Your allways welcome in my boat


----------



## c. j. stone (Sep 24, 2006)

Wow, I didn't look at the fish that closely, just how "slim" that second !musky! was! Very Good fishing trip! We get some northerns there ice fishing, not a rarity at all!


----------



## Karl Wolf (Apr 26, 2020)

Nice fish!


----------



## All Eyes (Jul 28, 2004)

Here's a West Branch northern from last month caught on one of my 7" crankbaits. Hard to tell in the pic but the wounds on it's back looked like it got T-boned from a muskie at some point.
Berlin is also full of pike now which is a big contrast from 10 or so years ago when they were somewhat rare.


----------



## Bassbme (Mar 11, 2012)

I had kept hearing about pike at Berlin, but I had never caught one until this year. It wasn't a big one ..... maybe 26 - 28". It blasted a hollow body frog.


----------



## Macky (Mar 1, 2013)

Nice catches!


----------



## buckeyebowman (Feb 24, 2012)

All Eyes said:


> Here's a West Branch northern from last month caught on one of my 7" crankbaits. Hard to tell in the pic but the wounds on it's back looked like it got T-boned from a muskie at some point.
> Berlin is also full of pike now which is a big contrast from 10 or so years ago when they were somewhat rare.
> View attachment 377577


Maybe the pike in Berlin can thin out some of the shad and improve the walleye fishing. By that I mean the catching! Competing with too much natural forage out there!


----------



## smp005 (Dec 26, 2016)

How are the lake levels? Have they started the drawdown yet?


----------



## Levi Troyer (Mar 25, 2020)

Yes...the lake is down most of concrete is above water at Rock Springs


----------



## wildromanian (Oct 22, 2017)

Was this catch and release?


----------



## Levi Troyer (Mar 25, 2020)

Absolutely


----------



## TClark (Apr 20, 2007)

WOW, didn't know Berlin had Pike. LOVE pike fishing and are easy to find...getting them to bite is a whole other thing. Awesome fish congrats!!


----------



## Randy G (Mar 31, 2019)

try Highland Town Lake it has pike in it since it was built.


----------



## Lewzer (Apr 5, 2004)

Berlin last weekend. Main lake still good. Upper reaches and small bays bone dry. 










West Branch was down another 8” last Saturday from the previous weekend. Still good to go. This was from this past Tuesday.


----------



## Kyle Martin (Sep 7, 2018)

My buddy caught this one about 1 last night at WB


----------



## Lewzer (Apr 5, 2004)

Wow! Your buddy is pretty strong holding that beast with one hand. Looks like the musky drew blood as payback.


----------



## buckeyebowman (Feb 24, 2012)

Lewzer said:


> Wow!
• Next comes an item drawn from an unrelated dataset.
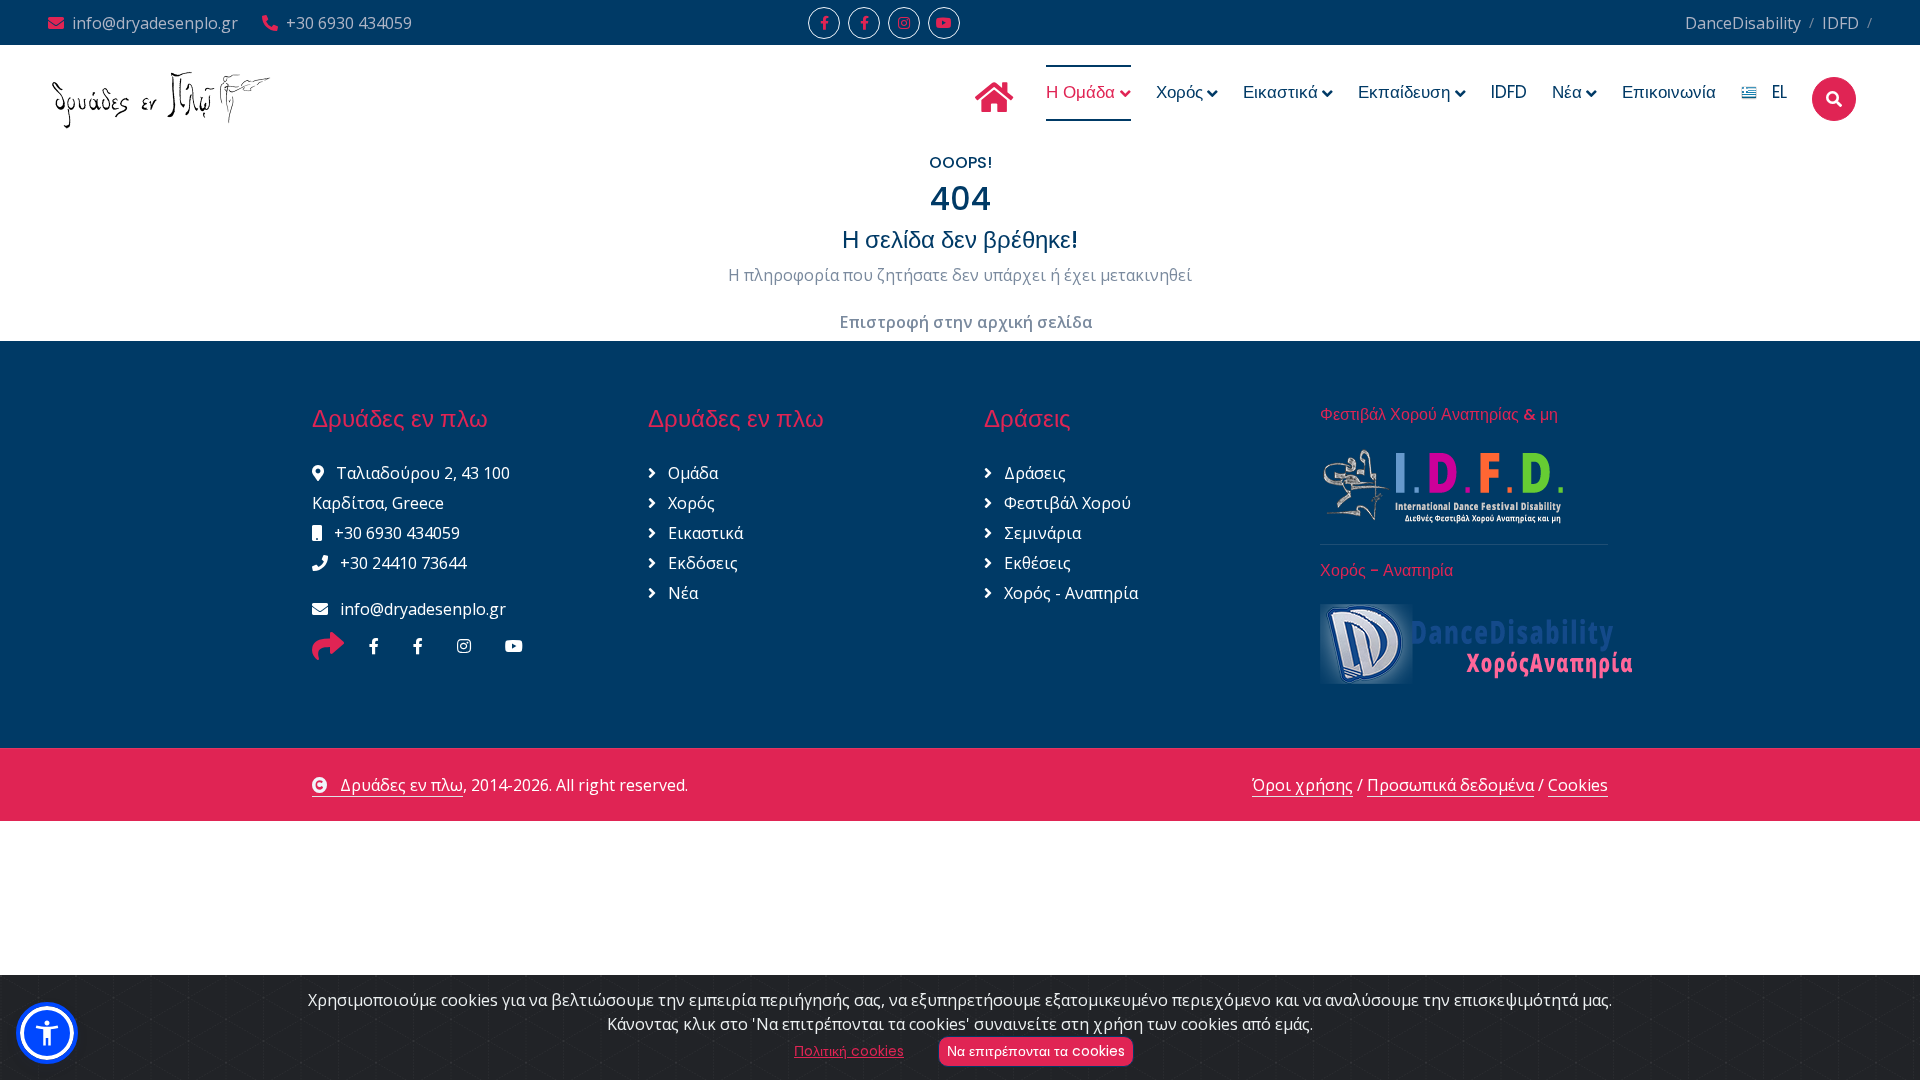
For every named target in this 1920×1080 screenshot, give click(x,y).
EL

Your buddy is pretty strong holding that beast with one hand. Looks like the musky drew blood as payback.


You beat me to it. That looked more like a musky than a pike to me.

Also, local fishing writer for the paper said exactly the same as the OP in his article today. In the last week he fished the Ohio River, Mosquito, and Shenango. Said the bass were on fire everywhere. Smallies in the Ohio, LMB in the other two.


----------



## Kyle Martin (Sep 7, 2018)

O it was definitely a musky


----------